Small enough to design fully in 45 minutes
Touches every core HLD topic: DB, cache, hashing, scale, availability
Read-heavy (100:1 read:write) — demonstrates caching mastery
Redirect latency SLA (<10ms p99) — forces cache-first thinking
Unique ID generation is a classic distributed systems problem

1. Requirements Clarification

Functional Requirements

Core features:
  1. POST /shorten          — Given a long URL, return a short code (e.g. "abc1234")
  2. GET /{shortCode}       — Redirect to original long URL (HTTP 301/302)
  3. Custom aliases         — User can specify their own short code
  4. TTL / expiry           — URLs can have an optional expiration date
  5. Analytics              — Click count, referrer, geo, device (optional)

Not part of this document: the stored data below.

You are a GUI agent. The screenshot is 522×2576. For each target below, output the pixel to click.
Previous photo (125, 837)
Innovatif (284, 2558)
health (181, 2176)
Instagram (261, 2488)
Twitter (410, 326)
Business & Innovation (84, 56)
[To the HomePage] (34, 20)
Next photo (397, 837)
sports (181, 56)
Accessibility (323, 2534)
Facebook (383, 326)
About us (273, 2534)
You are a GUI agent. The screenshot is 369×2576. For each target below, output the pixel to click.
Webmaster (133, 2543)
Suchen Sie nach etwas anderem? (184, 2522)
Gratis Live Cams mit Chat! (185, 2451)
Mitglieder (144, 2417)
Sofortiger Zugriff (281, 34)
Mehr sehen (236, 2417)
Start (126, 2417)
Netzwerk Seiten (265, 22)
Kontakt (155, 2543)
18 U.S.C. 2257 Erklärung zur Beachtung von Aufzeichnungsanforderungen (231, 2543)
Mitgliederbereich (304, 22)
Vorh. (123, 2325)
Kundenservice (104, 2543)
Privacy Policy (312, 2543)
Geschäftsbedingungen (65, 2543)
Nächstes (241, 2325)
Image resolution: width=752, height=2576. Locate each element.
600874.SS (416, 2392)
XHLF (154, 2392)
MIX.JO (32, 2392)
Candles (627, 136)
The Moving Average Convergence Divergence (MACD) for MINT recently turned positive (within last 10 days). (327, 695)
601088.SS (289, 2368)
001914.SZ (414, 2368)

Out of scope (for this design):
  - User accounts / auth
  - Dashboard UI
  - Link editing after creation

Non-Functional Requirements

Scale:
  - 300 million URLs stored
  - Write: 100 new URLs/second (peak: 500/sec)
  - Read:  10,000 redirects/second (peak: 50,000/sec)
  - Read:write ratio = 100:1

Performance:
  - Redirect latency: p99 < 10ms
  - Shorten latency:  p99 < 100ms

Durability & Availability:
  - 99.99% availability
  - URLs must never be lost (durable writes)
  - Short codes must be globally unique

Storage:
  - Short code: 7 chars → 56 billion unique codes (62^7)
  - URL record: ~500 bytes (short code + long URL + metadata)
  - Total: 300M × 500 bytes = 150 GB (fits on one DB node with room to grow)

2. Capacity Estimation

WRITE QPS:
  100 URLs/sec average → peak 500/sec
  Storage/day: 100 × 86,400 × 500 bytes = ~4.3 GB/day
  Storage/5 years: 4.3 GB × 365 × 5 = ~7.8 TB

READ QPS:
  10,000 redirects/sec average → peak 50,000/sec
  Bandwidth: 50,000 × 500 bytes = ~25 MB/sec (response)

CACHE:
  Assuming 80/20 rule: top 20% URLs get 80% of traffic
  Hot set: 300M × 0.20 × 500 bytes = ~30 GB → fits in Redis cluster
  Target: 99%+ cache hit rate for redirects

SERVERS:
  Each app server handles ~10K req/sec
  Read path: 50K req/sec → 5 servers minimum (use 10–20 with LB)
  Write path: 500 req/sec → 1 server (use 3 for HA)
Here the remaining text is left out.